Réaction sur la xénophobie en RSA: quand l’Abbé Georges Semende, coordonnateur provincial de la société civile du Haut-Uele a manqué l’occasion de se taire. (Édito)

Se joignant à la vague d’indignation à la suite du regain des violences xénophobes en début de la semaine contre les africains noirs vivant en Afrique du Sud, le coordonnateur provincial de la société civile du Haut-Uele aura sorti une réaction fracassante, avec les mêmes effets xénophobes déplorés.
On se souviendra que jeudi 05 Septembre, Me Georges Semende, coordonnateur provincial de la société civile s’est confiée à la presse d’Isiro, chef-lieu de province, pour non seulement condamner les atrocités perpétrées sur les sujets étrangers en séjour en Afrique du Sud, mais aussi et surtout décréter illico un ultimatum de 48h durant lequel tous les sujets sud-africains se trouvant dans les sites miniers du Haut-Uele, particulièrement de Kibali Gold Mines doivent plier bagages et regagner leur pays d’origine; « faute de se voir contraints par des actions citoyennes». Visiblement, l’abbé Georges Semende n’a pas su gérer ses émotions au point de se laisser apporter dans un populisme éhonté qui prône la réciprocité.

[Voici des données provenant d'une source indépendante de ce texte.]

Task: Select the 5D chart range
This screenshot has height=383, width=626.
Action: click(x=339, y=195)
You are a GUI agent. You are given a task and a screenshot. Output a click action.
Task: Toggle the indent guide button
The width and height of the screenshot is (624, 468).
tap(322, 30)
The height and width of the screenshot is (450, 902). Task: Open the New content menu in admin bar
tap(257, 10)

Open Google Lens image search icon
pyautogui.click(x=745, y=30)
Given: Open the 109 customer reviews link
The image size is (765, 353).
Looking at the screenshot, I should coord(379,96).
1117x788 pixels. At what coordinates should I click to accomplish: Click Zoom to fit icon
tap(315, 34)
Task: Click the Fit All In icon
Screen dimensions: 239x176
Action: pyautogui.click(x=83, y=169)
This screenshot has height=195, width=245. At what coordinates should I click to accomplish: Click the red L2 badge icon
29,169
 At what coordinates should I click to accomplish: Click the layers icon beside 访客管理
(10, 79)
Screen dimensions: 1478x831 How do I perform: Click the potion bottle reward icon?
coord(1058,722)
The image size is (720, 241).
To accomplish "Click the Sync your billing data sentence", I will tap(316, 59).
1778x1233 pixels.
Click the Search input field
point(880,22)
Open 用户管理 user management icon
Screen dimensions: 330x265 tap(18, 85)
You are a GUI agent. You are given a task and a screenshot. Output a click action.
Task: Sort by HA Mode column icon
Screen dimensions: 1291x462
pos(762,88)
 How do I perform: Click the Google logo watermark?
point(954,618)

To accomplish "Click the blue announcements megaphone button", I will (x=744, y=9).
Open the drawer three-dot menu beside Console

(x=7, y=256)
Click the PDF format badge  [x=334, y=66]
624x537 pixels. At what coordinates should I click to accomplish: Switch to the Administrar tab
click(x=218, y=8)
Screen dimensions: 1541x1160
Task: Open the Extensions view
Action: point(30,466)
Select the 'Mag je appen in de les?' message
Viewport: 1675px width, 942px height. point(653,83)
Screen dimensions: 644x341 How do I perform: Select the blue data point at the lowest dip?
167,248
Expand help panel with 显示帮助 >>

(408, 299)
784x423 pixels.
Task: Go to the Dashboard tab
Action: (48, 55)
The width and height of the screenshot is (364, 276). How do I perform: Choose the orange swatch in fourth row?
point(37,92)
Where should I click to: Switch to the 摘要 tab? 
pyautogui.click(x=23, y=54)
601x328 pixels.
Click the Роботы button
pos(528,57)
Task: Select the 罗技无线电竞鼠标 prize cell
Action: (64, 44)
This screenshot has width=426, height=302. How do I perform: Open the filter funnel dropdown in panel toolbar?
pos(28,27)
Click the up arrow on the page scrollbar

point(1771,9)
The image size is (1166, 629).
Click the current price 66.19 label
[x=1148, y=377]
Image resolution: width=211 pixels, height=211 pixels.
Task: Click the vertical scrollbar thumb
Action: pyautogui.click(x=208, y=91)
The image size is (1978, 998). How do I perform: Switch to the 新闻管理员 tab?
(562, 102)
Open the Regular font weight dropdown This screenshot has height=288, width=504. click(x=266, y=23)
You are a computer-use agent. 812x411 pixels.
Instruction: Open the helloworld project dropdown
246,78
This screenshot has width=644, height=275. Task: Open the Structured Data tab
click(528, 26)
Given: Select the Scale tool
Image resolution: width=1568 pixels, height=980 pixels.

Certes si la réciprocité engendre le respect vis-à-vis de l’État concerné, il ne demeure pas moins qu’il ne revient pas à la société civile (comme organe de pression ou du moins organe de coordination des organisations non partisanes) d’organiser le refoulement des citoyens qui ont des séjours réguliers sur le sol congolais. Et dans ce cas, les seuls services à avoir droit aux chapitres se trouvent être la direction générale de migration et ainsi que les services de renseignements.
C’est ici de dire que Monsieur l’Abbé, que dis-je, Monsieur le coordonnateur provincial de la société civile du Haut-Uele a prêché la haine contre les sud-africains et de ce fait il a encouragé l’arbitraire qu’il déplore en même temps. Ouf!
Devrait-on lui accorder de circonstances atténuantes parce que notre tout nouveau coordonnateur provincial n’a que quasiment trois petits mois à la tête de cette structure d’appui à la démocratie?
Évidemment parce que il se peut que l’Abbé Georges Semende n’a pas encore compris toutes les fonctions de la société civile. La preuve en est que, celui qui devrait contribuer à construire de ponts entre les positions conflictuelles ou du moins à adoucir les conflits sociaux tend à verser de l’huile sur le feu.
Il ressort de l’ultimatum de 48h accordé aux travailleurs sud-africains de la société Kibali Gold Mines pour «libérer» la province qu’au delà du fait que la société civile n’a ni qualité, encore moins mandat d’ordonner le refoulement des citoyens étrangers qui par ailleurs ont des séjours réguliers motivés par leurs activités professionnelles, M. Georges Semende n’a pas imaginé les conséquences juridiques internationales. Populisme, quand tu nous tiens!
Quel est l’objectif recherché par les initiateurs et qui soient bénéfiques aux initiateurs?
Nous en reviendrons avec d’amples détails.